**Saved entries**
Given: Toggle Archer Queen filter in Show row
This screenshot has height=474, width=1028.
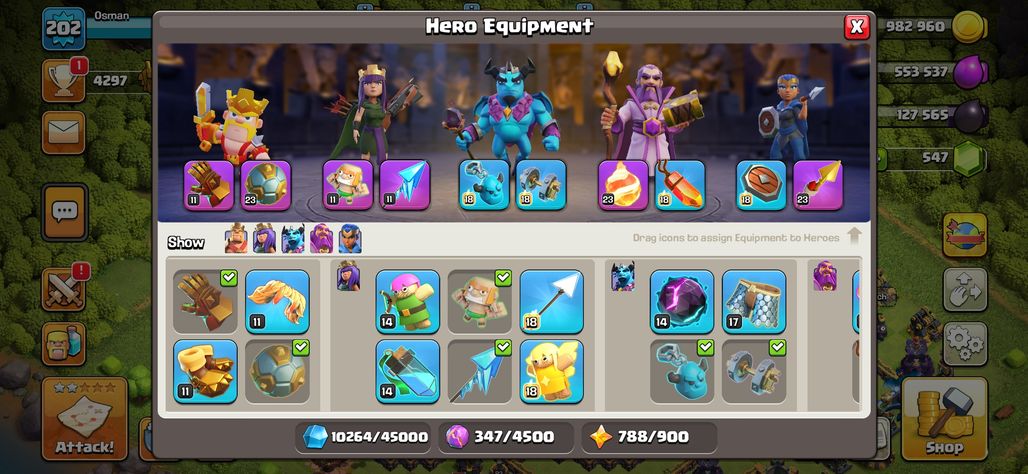Looking at the screenshot, I should click(x=264, y=239).
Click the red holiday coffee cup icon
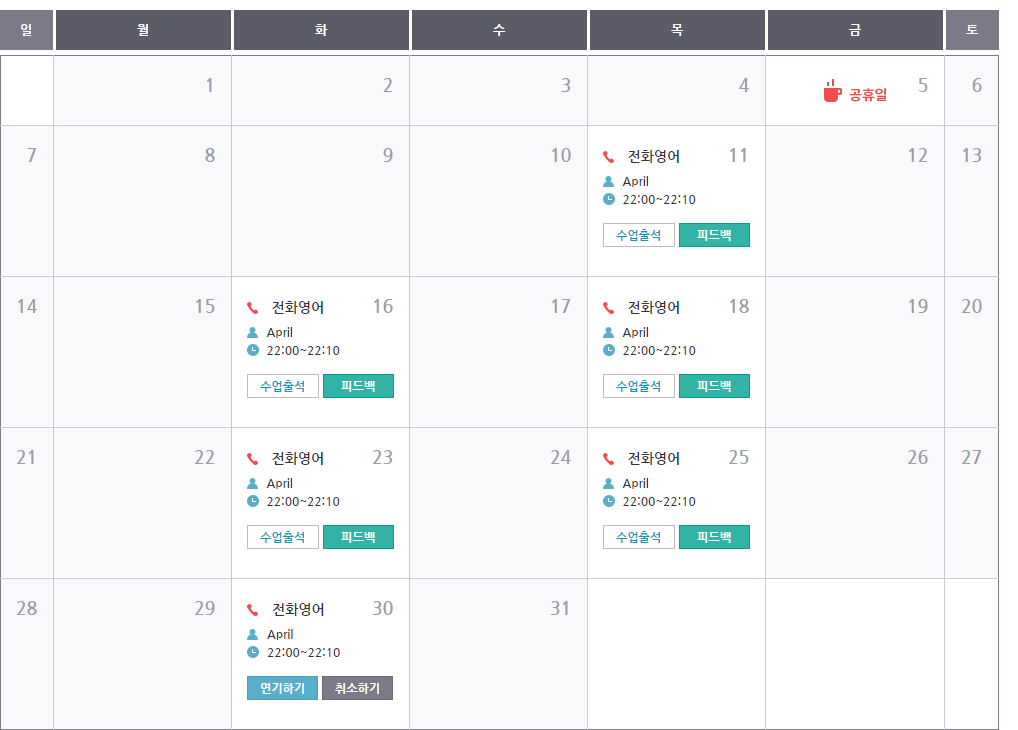1018x730 pixels. tap(832, 91)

**WHAT THE EXERCISE ASKS**
Write every record out again exactly, omitting the pictures they hold.

**ANSWER TO THIS PROBLEM**
Given: Toggle Archer Queen filter in Show row
This screenshot has height=474, width=1028.
Looking at the screenshot, I should click(x=264, y=239).
Click the red holiday coffee cup icon
1018x730 pixels. tap(832, 91)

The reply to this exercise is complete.